## Solving a gamebook : introduction

### This post is part of the "Gamebook solver" serie:

- Solving a gamebook : introduction
- Solving a gamebook : roadmap
- Solving a gamebook : chapters
- Solving a gamebook : game state and probability
- Solving a gamebook : implementing the combat system, and first optimizations
- Solving a gamebook : solving the cartwheel game
- Solving a gamebook : a smarter solver
- Solving a gamebook : a simple solver

I will start a series about writing a gamebook solver, more specifically the Fire on the Water episode in the Lone Wolf series. There are several advantages in choosing this book: it is freely available online, it is relatively linear (see the graph), and I liked this series when I was much younger ...

For those who did not grow up in the 80's, a gamebook is a book, divided in small chapters. The book tells an interactive story, where the player can make decisions affecting the outcome of the adventure. Each of the chapters describe the current situation, and give a choice to the player, which usually result in jumping to another chapter. As an example, take a look at the first chapter of the book.
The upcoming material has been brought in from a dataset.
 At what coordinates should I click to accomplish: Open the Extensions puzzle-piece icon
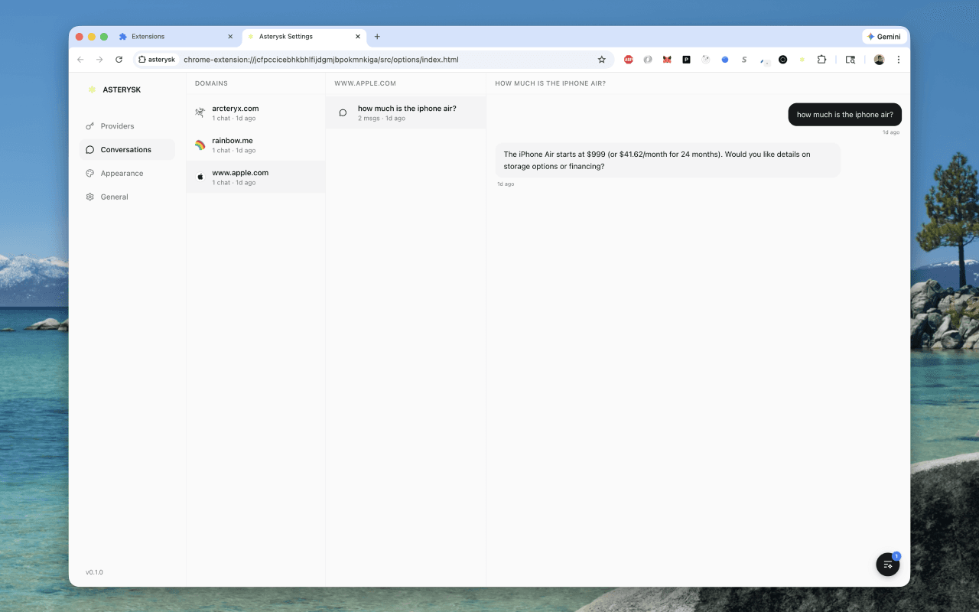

In this context, solving the book means writing a program that will be able to decide what the optimal choice is at each chapter. However, most gamebooks include dice rolls, coin tosses or other random effects. This is the case in the Lone Wolf series, where the player is asked to close his eyes, and place a pencil at random on a numbered grid to "roll" a random number ranging from 0 to 9. The solver I will develop *should* also be able to give the exact success probably associated with each choice.

I have tried twice already to solve a Lone Wolf gamebook, so this blog posts serie will include a few tricks I have learned from the previous failures. Hopefully, the third time's a charm!